Dataset entries:

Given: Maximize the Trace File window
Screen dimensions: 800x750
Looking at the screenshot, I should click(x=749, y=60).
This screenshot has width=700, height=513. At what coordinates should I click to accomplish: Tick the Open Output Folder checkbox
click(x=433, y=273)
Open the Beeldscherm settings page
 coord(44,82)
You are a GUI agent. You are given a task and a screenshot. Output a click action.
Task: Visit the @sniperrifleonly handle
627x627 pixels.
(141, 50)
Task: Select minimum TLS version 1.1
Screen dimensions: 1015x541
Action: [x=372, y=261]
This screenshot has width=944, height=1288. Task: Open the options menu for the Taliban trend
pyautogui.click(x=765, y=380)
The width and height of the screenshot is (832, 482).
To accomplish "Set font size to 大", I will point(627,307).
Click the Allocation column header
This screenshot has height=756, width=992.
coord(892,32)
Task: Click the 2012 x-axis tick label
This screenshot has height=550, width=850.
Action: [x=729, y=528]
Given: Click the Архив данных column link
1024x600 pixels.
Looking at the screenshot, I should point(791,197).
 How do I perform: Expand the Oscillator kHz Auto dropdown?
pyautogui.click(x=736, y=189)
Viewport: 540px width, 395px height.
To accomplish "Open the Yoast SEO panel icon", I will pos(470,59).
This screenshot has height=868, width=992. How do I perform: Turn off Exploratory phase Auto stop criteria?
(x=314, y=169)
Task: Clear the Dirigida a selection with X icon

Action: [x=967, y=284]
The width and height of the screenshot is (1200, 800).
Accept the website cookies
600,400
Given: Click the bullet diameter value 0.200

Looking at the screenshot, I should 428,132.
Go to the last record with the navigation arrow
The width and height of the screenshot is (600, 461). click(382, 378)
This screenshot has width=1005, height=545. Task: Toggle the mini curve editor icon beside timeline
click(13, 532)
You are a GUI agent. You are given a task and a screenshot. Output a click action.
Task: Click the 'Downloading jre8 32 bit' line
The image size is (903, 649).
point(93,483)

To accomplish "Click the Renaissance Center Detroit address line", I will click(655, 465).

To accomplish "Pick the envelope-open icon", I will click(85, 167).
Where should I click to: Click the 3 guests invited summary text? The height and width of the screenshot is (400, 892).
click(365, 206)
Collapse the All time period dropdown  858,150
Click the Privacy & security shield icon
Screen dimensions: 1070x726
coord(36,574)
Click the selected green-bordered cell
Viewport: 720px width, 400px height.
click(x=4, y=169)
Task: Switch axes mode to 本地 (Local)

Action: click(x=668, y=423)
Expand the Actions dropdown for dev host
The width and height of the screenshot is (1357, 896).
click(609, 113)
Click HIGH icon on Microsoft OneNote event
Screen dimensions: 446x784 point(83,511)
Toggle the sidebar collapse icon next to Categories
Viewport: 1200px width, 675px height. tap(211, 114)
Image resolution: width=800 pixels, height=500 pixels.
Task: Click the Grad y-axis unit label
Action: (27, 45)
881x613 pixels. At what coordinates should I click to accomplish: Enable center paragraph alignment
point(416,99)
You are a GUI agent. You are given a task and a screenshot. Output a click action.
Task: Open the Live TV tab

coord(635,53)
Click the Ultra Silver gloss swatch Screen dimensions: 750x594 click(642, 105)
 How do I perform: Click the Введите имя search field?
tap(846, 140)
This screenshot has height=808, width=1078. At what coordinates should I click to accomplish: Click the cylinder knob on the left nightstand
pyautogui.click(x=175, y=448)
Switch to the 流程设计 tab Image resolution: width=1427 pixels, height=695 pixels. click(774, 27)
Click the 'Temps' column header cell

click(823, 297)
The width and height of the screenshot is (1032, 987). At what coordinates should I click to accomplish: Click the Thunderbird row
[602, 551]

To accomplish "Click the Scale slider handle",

Try it: From the data above, count the lines where "handle" occurs and give that figure and nothing else.

Expected answer: 2